# Ritz Carlton Kapalua



## vineyarder (Nov 3, 2007)

_"In order to keep you informed about our latest real estate opportunities, we would like to announce the The Residential Suites at The Ritz-Carlton Kapalua is OPEN FOR RESERVATIONS NOW, not in November 2008 as previously mentioned in our last communication with you.  Be one of only 107 families to call The Residential Suites home.

Internationally recognized for its gracious hospitality and outstanding oceanfront location, The Ritz-Carlton, Kapalua has recently embarked on a $128 million transformation and upgrade of the entire hotel. This will include a release of a very limited number of fee simple, whole-ownership Residential Suites managed for owners by The Ritz-Carlton. The Residential Suites at The Ritz-Carlton Kapalua will start at $895,000 and is launching now."_

http://www.livingkapalua.com/

It sounds like this is a condotel that is actually a part of the main RC hotel, as opposed to the fractional villas and residences being built on the old Kapalua Bay Hotel site...  Anyone know more?  $895K for whole ownership seems quite reasonable for that location, especially considering that 21 days in the fractional villas starts at $325K...


----------



## PerryM (Nov 3, 2007)

vineyarder said:


> _"In order to keep you informed about our latest real estate opportunities, we would like to announce the The Residential Suites at The Ritz-Carlton Kapalua is OPEN FOR RESERVATIONS NOW, not in November 2008 as previously mentioned in our last communication with you.  Be one of only 107 families to call The Residential Suites home.
> 
> Internationally recognized for its gracious hospitality and outstanding oceanfront location, The Ritz-Carlton, Kapalua has recently embarked on a $128 million transformation and upgrade of the entire hotel. This will include a release of a very limited number of fee simple, whole-ownership Residential Suites managed for owners by The Ritz-Carlton. The Residential Suites at The Ritz-Carlton Kapalua will start at $895,000 and is launching now."_
> 
> ...



I've been in contact with them for 6 months - they have poor communication skills.  This is a fantastic price, if what they've hinted at is what's charged.


----------



## Steamboat Bill (Nov 3, 2007)

PerryM said:


> I've been in contact with them for 6 months - they have poor communication skills.  This is a fantastic price, if what they've hinted at is what's charged.
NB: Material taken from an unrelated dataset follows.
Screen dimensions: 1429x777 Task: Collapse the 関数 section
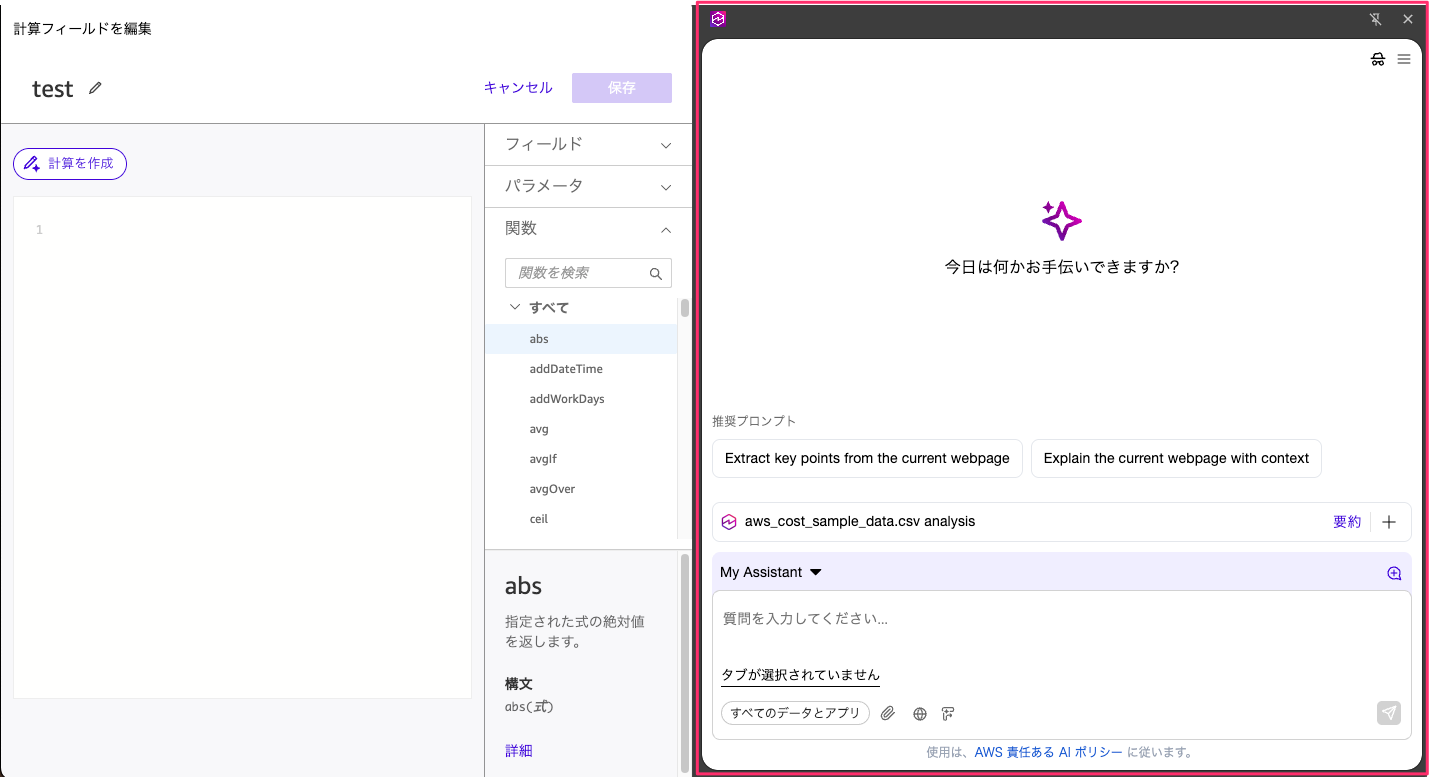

That is not too reassuring to hear as a potential buyer.

I would assume this property will be in high demand as the brand and location. I am not sure how the St Thomas property is doing as the resales there are about $200,000.


----------



## vineyarder (Nov 3, 2007)

> I am not sure how the St Thomas property is doing as the resales there are about $200,000.
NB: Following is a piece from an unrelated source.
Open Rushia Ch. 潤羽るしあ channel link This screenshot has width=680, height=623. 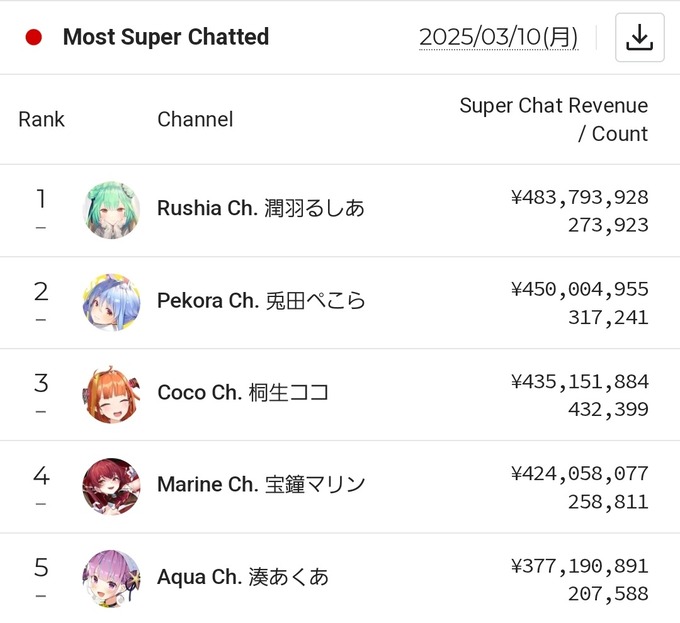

That's not bad, seeing how the initial price on the St. Thomas fractions was as low as $85K for 21 days...

But what seems strange is that the RC Kapalua fractionals are starting at $325K for 21 days, whereas these are starting at $895K for 365 days... I'm sure that these are smaller, but still seems like quite a difference.

PerryM - do you know how big these units are, and what the maintainance fees run?


----------



## PerryM (Nov 3, 2007)

vineyarder said:


> That's not bad, seeing how the initial price on the St. Thomas fractions was as low as $85K for 21 days...
> 
> But what seems strange is that the RC Kapalua fractionals are starting at $325K for 21 days, whereas these are starting at $895K for 365 days... I'm sure that these are smaller, but still seems like quite a difference.
> 
> PerryM - do you know how big these units are, and what the maintainance fees run?




Nope.  I've lest at least 10 phone messages and 5 eMails - I guess I'm not important enough to contact.  They did the same thing with the fractionals there when they started - took 4 months before they got to me and then just scraps were left.

P.S.
I'm guessing that the 100+ units have been sold out long ago to biddies of the RC folks...


----------



## Kagehitokiri (Nov 3, 2007)

doesnt RC always have a separate fractional development?

http://www.ritzcarlton.com/en/RealE...ResidenceDetail_Kapalua_ResidentialSuites.htm
1-2BR residential suites from $900K

http://ritzcarltonrealestate.com/fractional/kapalua/kapalua-details.jsp
2-3BR fractionals from $300K > $700K

aha above residential suites VS below residences..
http://ritzcarltonrealestate.com/residences/locations/kapalua.jsp
3-4BR residences from $3.8MM

there are way too many different RC sites for Kapalua...

i take it the residences wont be included in hotel inventory. maybe its comparable to Grand Cayman?

ER is going to have 28 3BR residences. thats the second largest block of units theyve ever purchased, right after 30 2BR @ Vdara @ MGM CityCenter.


----------